The concept of temperature is introduced here. It controls how surprising or predictable the choice of the next character will be.
Higher temperatures will produce more surprising results, whereas lower temperature will result in less randomness and more predictable outcomes.
Let's define some functions that will be used in this final step.
```{r}
# a function that generates a single name from a model
generate_name <- function(model, character_lookup, max_length, temperature = 1){
# model - the trained neural network
# character_lookup - the table for how characters convert to numbers
# max_length - the expected length of the training data in characters
# temperature - how weird to make the names, higher is weirder
choose_next_char <- function(preds, character_lookup, temperature = 1){
preds <- log(preds) / temperature
exp_preds <- exp(preds)
preds <- exp_preds / sum(exp(preds))
next_index <- which.max(as.integer(rmultinom(1, 1, preds)))
character_lookup$character[next_index - 1]
}
in_progress_name <- character(0)
next_letter <- ""
# while we haven't hit a stop character and the name isn't too long
while(next_letter != "+" && length(in_progress_name) < 30){
# prep the data to run in the model again
previous_letters_data <-
lapply(list(in_progress_name), function(.x){
character_lookup$character_id[match(.x, character_lookup$character)]
})
previous_letters_data <- pad_sequences(previous_letters_data, maxlen = max_length)
previous_letters_data <- to_categorical(previous_letters_data, num_classes = num_characters)
# get the probabilities of each possible next character by running the model
next_letter_probabilities <-
predict(model,previous_letters_data)
# determine what the actual letter is
next_letter <- choose_next_char(next_letter_probabilities,character_lookup,temperature)
if(next_letter != "+")
# if the next character isn't stop add the latest generated character to the name and continue
in_progress_name <- c(in_progress_name,next_letter)
}
# turn the list of characters into a single string
raw_name <- paste0(in_progress_name, collapse = "")
# capitalize the first letter of each word
capitalized_name <- str_to_title(raw_name)
return(capitalized_name)
}
# a function to generate many names
generate_many_names <- function(n = 10, model, character_lookup, max_length, temperature = 1){
# n - the number of names to generate
# (then everything else you'd pass to generate_name)

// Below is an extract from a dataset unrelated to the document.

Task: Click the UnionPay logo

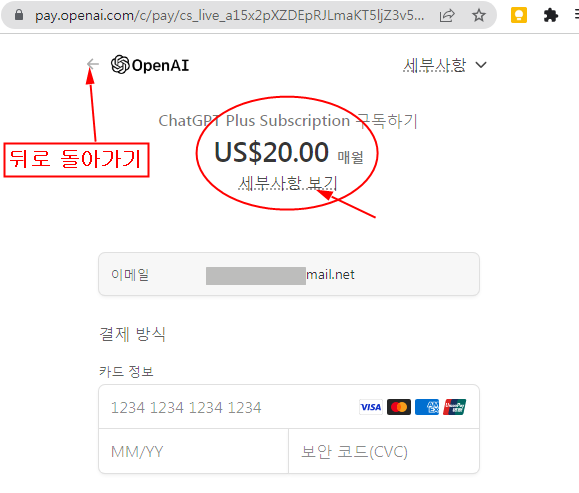Action: 455,407
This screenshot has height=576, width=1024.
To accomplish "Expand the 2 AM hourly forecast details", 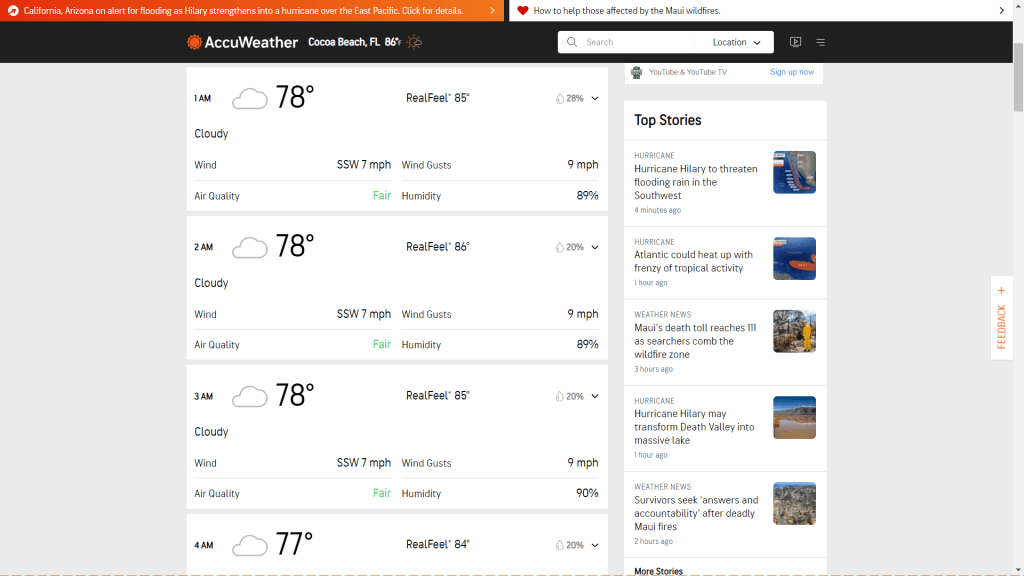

return(unlist(lapply(1:n, function(x) generate_name(model, character_lookup, max_length, temperature))))
}
# a function to generate many new names: names from the training set are removed from result
generate_many_new_names <- function(n = 10, model, character_lookup, max_length, temperature = 1, names){
# names - training dataset with original names
# n - number of names the model generates, NOT all of them are new so the output is usually smaller
return(
generate_many_names(n, model, character_lookup, max_length, temperature) %>%
enframe() %>%
select(name = value) %>%
distinct() %>%
anti_join(names %>% mutate(name = str_to_title(name)), by = 'name') %>%
arrange(name) %>%
pull()
)
}
```
## Results
### Temperature = 0.01
```{r}
generate_many_new_names(n = 200, model, character_lookup, max_length, temperature = 0.01, names)
```
### Temperature = 0.2
```{r}
generate_many_new_names(n = 200, model, character_lookup, max_length, temperature = 0.2, names)
```
### Temperature = 0.4
```{r}
generate_many_new_names(n = 200, model, character_lookup, max_length, temperature = 0.4, names)
```
### Temperature = 0.6
```{r}
generate_many_new_names(n = 200, model, character_lookup, max_length, temperature = 0.6, names)
```
### Temperature = 0.8
```{r}
generate_many_new_names(n = 200, model, character_lookup, max_length, temperature = 0.8, names)
```
### Temperature = 1
```{r}
generate_many_new_names(n = 200, model, character_lookup, max_length, temperature = 1, names)
```
As expected, with lower temperatures the model generated more existing names from the training data as with higher temperatures.
Also, some actual Slovenian names that were not present in the incomplete input table have been generated.
## GitHub
[https://github.com/tomazweiss/slovenian-name-generator](https://github.com/tomazweiss/slovenian-name-generator)
## Session Info
```{r}
sessionInfo()
```